When a British-Hungarian archeologist unearthed a tomb in 1915 in Xinjiang, China, he uncovered something truly unexpected: pastries. These petal-shaped cookies may have been around for more than a millennium, but they look remarkably similar to something one might find at a present-day bakeshop. Eran ud Turan, a living history group, sought to recreate the recipe for these jammy treats.

It Takes a Village to Feed Cambodia’s Ravenous Ghosts

by Diana Hubbell

“I believe that Cambodia has a lot more to tell beyond the killing fields and our temples,” says Rotanak Ros. Chef Nak, as her followers call her, has dedicated her life to tracking down survivors of the Khmer Rouge and recording their recipes before this piece of intangible heritage is lost forever. During Pchum Ben, the Khmer Festival of the Ancestors, Ros spoke about honoring the ghosts of Cambodia’s past through ritual and remembrance. She also shares a traditional recipe num ansom chrouk, the savory, steamed rice cakes that serve as a feast for both the living and the dead.

St. Hildegard's healing cookies.
St. Hildegard’s healing cookies. Sam O’Brien for Atlas Obscura

Eat Like a Medieval Saint With Her Recipe for ‘Cookies of Joy’

by Sam O’Brien

Hildegard of Bingen was a petite, 12th-century nun with a towering influence over both royalty and the everyday people of the Rhineland. Centuries before modern medicine, she came up with dietary cures for common ailments. Although the prevailing theories of bodily humors have been debunked, many of Hildegard’s recipes have held up surprisingly well over the years. For instance, the nuns of St. Hildegard Abbey, which the mystic founded in 1165, still bake these richly spiced “cookies of joy.” While they may not cure depression, both the nutrient-rich spelt flour and cinnamon within are good for regulating blood sugar—plus, they taste fantastic.
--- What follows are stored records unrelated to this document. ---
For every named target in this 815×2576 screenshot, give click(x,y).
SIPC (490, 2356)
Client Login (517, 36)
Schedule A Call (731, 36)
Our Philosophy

The Messy History of Emily Dickinson’s Black Cake Recipe

by Reina Gattuso

Fans of the renowned American poet often celebrate her birthday by baking black cake from her hand-scrawled recipe. Scholars know that Emily Dickinson loved food, in part because of the many recipes she shared with close confidants. Her correspondence with her sister-in-law Susan Gilbert Dickinson, who some historians believe may have been her lover, often touched on the sensual nature of the culinary arts and offers us an important window into her inner life. Yet the complicated origins of black cake, a fruit-studded dessert rich with molasses, brandy, and spices, are undeniably intertwined with colonialism and slavery.

Bake a Forgotten 19th-Century Presidential ‘Pie’

by Carina Finn

In the 19th century, Americans snacked on all sorts of sweets named in honor of their elected leaders. There were (Grover) Cleveland Cakes, (Zachary) Taylor Cakes, (Andrew) Jackson Jumbles, and, most importantly, Washington Pie. The moniker is a tad misleading, since this layered confection typically looked more like what we would call a cake or a bread pudding, depending on the recipe. Like so many historical recipes, this one faded by the wayside for no particular reason—until now.